--- Exercise materials ---

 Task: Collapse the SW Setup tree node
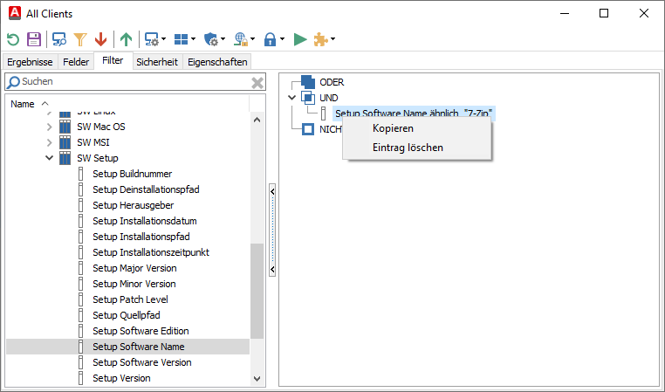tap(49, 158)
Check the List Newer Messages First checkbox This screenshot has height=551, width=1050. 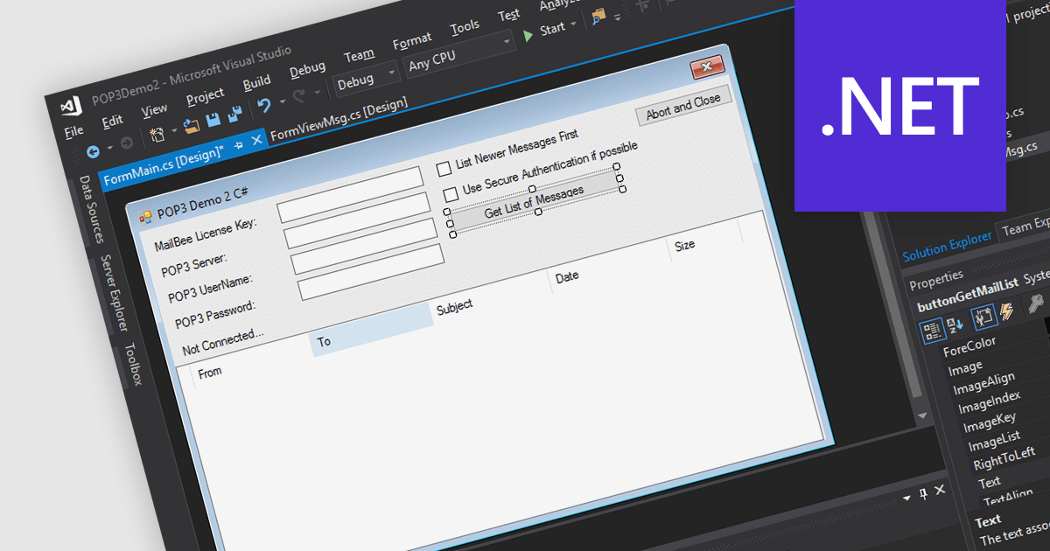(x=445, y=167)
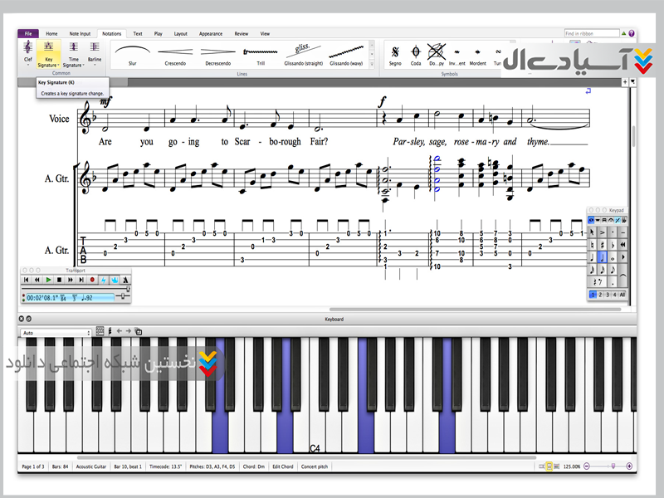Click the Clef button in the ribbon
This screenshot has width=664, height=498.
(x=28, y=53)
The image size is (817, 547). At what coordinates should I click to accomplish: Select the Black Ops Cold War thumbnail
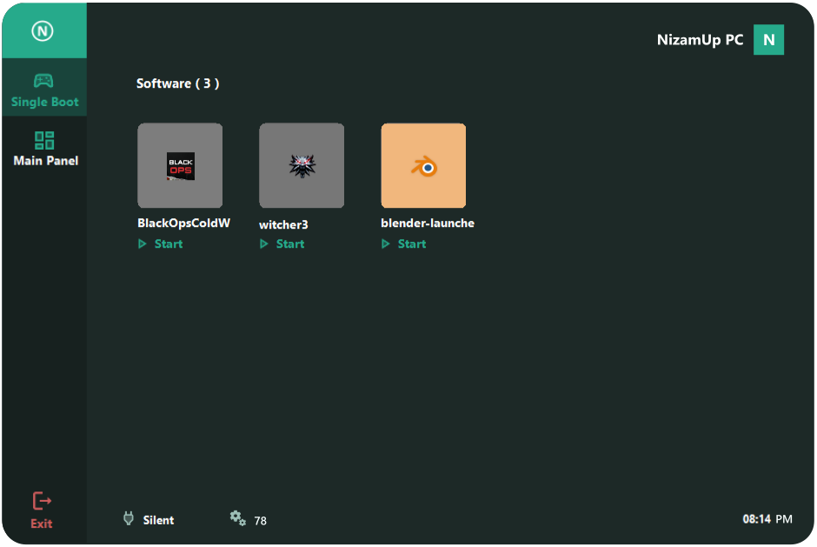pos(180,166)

---

» Required action:
Say again, word for word, every line from the one with "The image size" through the last line of the data above, minus the pictures.

» Solution for this exercise:
The image size is (817, 547). At what coordinates should I click to accomplish: Select the Black Ops Cold War thumbnail
pos(180,166)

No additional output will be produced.